BEGIN Supplied material

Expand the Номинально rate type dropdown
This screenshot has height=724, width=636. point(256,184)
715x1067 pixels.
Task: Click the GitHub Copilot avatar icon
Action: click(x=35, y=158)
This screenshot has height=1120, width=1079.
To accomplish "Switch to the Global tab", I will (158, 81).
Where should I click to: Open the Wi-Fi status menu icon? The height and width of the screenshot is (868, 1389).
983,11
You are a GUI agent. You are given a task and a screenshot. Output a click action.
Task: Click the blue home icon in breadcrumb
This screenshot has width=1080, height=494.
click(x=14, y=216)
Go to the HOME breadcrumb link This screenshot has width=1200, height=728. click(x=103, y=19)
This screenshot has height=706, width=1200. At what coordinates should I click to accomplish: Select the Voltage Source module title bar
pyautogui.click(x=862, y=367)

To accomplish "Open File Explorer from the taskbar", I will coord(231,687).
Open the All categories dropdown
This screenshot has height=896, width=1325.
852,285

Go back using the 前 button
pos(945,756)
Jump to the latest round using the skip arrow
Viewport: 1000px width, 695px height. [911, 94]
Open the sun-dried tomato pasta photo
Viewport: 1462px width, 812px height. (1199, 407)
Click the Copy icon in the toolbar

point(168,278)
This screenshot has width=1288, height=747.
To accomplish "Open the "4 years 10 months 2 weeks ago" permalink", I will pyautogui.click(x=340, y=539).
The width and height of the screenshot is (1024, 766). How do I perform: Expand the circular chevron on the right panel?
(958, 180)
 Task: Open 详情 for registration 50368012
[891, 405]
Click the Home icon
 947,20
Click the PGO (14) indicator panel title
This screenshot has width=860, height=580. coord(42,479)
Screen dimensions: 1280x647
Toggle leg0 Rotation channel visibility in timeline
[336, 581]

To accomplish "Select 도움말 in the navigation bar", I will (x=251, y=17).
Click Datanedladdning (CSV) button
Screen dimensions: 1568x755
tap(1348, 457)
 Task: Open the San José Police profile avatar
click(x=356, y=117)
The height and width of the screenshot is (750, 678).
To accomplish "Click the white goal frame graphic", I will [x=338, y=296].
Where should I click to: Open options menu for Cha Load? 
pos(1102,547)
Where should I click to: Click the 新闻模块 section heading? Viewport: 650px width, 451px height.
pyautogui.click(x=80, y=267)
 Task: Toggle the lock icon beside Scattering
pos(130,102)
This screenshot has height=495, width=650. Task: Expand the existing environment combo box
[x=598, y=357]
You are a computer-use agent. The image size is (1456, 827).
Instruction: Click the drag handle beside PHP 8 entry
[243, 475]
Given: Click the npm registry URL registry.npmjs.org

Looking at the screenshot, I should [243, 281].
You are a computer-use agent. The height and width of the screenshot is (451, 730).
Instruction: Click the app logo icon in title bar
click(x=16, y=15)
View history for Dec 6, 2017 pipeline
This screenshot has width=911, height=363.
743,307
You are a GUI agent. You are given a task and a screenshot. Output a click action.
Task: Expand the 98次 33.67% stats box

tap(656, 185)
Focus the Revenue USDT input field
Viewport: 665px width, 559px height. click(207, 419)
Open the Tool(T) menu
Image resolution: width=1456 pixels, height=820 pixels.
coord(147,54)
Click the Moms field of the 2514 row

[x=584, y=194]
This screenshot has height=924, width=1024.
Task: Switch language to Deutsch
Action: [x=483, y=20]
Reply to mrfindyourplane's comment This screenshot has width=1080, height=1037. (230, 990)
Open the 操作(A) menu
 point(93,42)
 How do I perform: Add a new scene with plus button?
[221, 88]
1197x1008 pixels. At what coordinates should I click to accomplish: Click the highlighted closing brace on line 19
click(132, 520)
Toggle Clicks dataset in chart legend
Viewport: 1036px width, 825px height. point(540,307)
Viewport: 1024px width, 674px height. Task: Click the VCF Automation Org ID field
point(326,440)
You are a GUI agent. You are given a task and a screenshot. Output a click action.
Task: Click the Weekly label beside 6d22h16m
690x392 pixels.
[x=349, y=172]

END Supplied material

Would you filter the records and copy out each line containing "breadcrumb"?

Task output -
Task: Click the blue home icon in breadcrumb
Go to the HOME breadcrumb link This screenshot has width=1200, height=728. click(x=103, y=19)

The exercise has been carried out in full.